**Your goal**
Only the lines below starting at the one that contains "Where should I click to: Add" and ending at the one that contains "Expand the Spaceship" are to be reproduced, exactly and with both ends kept.

=======

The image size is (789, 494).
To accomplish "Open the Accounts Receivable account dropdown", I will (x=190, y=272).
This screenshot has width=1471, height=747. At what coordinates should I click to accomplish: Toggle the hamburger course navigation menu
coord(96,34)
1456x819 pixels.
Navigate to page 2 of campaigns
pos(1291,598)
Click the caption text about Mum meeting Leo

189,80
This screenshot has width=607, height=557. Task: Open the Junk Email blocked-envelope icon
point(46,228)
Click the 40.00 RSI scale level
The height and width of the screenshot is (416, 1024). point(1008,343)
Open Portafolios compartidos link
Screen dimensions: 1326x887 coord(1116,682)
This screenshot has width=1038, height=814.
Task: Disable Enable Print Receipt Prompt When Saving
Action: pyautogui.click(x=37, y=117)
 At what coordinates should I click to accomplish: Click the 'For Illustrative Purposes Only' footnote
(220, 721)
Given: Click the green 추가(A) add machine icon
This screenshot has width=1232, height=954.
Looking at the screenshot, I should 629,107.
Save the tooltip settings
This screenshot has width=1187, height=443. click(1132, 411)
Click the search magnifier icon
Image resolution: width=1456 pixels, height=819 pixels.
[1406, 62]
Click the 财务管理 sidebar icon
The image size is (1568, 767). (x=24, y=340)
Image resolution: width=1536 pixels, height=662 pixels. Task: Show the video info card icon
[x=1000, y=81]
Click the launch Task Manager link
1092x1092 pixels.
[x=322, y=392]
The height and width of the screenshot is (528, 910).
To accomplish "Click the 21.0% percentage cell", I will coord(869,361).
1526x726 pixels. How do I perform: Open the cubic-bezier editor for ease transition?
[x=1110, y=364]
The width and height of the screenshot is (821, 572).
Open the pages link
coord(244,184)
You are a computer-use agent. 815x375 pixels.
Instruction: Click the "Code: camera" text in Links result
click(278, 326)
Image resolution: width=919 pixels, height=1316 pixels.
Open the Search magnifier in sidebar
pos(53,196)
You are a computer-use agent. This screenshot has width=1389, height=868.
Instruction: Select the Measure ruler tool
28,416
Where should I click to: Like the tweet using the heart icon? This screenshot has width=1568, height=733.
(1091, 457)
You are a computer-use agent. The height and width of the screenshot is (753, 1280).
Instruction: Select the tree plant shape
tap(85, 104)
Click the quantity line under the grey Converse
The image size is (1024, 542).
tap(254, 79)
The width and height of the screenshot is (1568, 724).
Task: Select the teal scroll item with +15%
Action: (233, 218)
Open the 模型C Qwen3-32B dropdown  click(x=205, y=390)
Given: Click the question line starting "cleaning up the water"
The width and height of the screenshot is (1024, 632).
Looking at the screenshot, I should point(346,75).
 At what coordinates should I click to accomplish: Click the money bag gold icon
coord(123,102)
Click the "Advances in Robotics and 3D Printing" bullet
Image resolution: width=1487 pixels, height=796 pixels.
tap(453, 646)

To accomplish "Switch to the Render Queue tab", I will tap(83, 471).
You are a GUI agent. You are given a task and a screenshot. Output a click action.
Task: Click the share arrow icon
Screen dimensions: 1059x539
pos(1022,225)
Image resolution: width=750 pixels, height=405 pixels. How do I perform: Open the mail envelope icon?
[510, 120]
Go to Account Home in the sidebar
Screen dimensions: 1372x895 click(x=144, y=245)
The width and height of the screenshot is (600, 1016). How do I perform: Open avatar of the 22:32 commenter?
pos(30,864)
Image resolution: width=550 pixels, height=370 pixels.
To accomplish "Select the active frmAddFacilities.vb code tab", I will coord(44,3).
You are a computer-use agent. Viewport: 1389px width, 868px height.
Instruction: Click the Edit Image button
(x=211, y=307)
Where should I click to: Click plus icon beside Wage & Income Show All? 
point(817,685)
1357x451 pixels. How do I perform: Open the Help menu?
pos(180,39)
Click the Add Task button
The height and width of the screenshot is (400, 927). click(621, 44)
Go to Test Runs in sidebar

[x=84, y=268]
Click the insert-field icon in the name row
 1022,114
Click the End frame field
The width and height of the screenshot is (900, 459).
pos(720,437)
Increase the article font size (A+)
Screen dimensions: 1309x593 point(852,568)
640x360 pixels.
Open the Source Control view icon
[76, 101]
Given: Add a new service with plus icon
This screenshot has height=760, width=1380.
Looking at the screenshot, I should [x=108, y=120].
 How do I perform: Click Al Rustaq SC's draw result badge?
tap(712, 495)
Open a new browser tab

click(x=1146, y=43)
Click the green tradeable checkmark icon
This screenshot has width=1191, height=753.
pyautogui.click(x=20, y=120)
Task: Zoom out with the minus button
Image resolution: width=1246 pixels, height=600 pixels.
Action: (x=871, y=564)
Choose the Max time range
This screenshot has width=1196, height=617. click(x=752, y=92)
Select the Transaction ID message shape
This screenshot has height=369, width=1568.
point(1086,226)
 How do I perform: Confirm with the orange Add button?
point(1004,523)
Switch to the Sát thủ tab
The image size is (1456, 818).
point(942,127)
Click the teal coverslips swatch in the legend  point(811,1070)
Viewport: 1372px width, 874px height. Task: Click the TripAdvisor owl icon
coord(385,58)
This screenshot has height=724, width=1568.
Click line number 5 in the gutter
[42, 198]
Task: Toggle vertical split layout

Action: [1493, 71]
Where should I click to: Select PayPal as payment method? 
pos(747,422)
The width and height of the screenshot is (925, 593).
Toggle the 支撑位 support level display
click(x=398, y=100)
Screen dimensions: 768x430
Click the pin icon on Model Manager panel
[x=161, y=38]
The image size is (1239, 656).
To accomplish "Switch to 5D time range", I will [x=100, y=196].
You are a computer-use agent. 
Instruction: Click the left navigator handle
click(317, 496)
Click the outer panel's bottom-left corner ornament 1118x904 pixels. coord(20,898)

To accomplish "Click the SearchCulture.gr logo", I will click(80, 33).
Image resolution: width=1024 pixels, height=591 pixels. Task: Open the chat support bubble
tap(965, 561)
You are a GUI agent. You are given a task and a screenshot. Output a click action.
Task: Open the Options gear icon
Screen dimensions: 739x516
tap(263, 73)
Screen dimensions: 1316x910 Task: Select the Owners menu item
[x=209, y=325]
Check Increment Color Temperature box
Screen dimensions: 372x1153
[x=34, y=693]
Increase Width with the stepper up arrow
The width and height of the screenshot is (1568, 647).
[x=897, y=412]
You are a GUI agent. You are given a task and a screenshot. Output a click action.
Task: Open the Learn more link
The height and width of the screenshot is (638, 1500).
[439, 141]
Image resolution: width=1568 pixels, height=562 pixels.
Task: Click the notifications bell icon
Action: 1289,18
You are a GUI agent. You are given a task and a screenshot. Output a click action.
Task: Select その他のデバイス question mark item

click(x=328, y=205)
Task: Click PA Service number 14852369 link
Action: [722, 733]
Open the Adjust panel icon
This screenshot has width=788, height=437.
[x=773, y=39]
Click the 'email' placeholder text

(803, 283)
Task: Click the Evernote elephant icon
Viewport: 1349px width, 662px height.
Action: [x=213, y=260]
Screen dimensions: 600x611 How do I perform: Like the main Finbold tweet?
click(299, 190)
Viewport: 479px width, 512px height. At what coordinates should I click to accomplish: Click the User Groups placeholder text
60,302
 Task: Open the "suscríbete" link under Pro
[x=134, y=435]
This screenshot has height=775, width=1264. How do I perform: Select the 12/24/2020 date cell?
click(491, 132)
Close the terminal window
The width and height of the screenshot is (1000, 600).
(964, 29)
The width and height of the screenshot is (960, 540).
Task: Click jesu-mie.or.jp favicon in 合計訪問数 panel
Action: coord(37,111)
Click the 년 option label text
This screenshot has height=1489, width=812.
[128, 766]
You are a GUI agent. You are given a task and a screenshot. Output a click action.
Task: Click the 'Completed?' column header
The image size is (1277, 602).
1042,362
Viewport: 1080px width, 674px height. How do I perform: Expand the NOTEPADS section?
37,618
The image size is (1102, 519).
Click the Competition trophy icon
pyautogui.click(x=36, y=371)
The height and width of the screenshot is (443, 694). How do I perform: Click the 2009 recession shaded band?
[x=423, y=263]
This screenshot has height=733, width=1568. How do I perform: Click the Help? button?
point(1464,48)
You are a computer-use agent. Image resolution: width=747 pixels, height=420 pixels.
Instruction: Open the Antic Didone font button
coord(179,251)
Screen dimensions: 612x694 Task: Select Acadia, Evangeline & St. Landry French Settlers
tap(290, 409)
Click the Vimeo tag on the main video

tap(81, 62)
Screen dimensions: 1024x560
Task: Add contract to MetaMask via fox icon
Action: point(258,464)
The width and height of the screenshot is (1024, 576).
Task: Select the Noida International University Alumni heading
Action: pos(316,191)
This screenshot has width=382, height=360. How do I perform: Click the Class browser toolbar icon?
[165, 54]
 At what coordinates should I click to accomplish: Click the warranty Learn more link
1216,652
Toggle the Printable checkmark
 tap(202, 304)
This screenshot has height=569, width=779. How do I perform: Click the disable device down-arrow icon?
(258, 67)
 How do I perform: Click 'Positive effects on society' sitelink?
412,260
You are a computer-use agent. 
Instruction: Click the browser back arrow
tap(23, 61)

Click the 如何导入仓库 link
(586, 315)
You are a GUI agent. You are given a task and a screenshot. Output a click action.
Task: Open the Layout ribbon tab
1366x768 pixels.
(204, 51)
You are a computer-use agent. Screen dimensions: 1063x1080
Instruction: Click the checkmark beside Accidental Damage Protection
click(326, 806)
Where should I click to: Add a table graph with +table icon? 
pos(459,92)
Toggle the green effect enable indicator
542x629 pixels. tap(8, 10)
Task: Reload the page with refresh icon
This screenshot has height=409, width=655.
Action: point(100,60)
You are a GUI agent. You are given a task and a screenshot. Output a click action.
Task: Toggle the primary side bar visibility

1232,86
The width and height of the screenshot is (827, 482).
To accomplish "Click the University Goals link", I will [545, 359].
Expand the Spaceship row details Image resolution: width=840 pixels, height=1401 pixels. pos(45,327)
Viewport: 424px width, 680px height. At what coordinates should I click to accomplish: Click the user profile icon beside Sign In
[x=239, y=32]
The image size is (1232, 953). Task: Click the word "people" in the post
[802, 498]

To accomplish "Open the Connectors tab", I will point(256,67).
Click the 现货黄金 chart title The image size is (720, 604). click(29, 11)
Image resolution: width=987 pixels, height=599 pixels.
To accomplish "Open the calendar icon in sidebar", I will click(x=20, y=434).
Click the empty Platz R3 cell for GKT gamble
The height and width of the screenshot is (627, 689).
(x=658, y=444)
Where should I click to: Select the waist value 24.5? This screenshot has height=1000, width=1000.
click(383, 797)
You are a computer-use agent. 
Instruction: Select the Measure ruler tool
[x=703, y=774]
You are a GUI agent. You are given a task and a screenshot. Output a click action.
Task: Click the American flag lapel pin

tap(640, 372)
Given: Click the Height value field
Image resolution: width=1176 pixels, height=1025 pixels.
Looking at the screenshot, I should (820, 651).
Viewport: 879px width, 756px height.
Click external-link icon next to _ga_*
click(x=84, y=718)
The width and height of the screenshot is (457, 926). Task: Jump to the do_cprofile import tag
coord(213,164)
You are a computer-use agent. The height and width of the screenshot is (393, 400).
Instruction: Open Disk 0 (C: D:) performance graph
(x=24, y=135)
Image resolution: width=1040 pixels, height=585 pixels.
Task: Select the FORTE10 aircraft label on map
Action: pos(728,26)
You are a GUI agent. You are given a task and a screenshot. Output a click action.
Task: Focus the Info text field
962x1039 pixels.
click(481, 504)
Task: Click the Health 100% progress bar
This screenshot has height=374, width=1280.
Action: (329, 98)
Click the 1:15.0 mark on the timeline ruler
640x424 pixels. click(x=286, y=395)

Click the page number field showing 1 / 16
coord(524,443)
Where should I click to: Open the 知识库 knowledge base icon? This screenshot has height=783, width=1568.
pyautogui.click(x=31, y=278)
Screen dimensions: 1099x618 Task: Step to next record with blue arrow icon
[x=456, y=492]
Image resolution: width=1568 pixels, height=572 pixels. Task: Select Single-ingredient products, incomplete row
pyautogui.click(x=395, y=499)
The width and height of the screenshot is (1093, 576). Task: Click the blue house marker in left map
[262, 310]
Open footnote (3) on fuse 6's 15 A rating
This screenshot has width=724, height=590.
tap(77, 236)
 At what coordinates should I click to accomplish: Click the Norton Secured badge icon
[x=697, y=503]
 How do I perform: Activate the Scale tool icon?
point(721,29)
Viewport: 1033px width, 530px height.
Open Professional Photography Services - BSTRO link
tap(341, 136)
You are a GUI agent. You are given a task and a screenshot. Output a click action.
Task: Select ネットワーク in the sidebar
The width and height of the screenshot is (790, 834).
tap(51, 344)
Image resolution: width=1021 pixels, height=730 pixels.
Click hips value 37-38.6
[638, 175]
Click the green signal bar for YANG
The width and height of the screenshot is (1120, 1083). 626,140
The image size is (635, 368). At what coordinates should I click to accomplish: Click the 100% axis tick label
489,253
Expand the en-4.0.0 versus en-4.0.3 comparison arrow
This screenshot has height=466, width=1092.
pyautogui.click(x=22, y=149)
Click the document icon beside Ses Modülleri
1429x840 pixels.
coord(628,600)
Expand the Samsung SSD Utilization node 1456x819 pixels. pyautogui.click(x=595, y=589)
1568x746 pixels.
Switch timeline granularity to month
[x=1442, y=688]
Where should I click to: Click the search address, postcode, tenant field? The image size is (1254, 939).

=======

**Solution to this task**
Where should I click to: Add a table graph with +table icon? 
pos(459,92)
Toggle the green effect enable indicator
542x629 pixels. tap(8, 10)
Task: Reload the page with refresh icon
This screenshot has height=409, width=655.
Action: point(100,60)
You are a GUI agent. You are given a task and a screenshot. Output a click action.
Task: Toggle the primary side bar visibility

1232,86
The width and height of the screenshot is (827, 482).
To accomplish "Click the University Goals link", I will [545, 359].
Expand the Spaceship row details Image resolution: width=840 pixels, height=1401 pixels. pos(45,327)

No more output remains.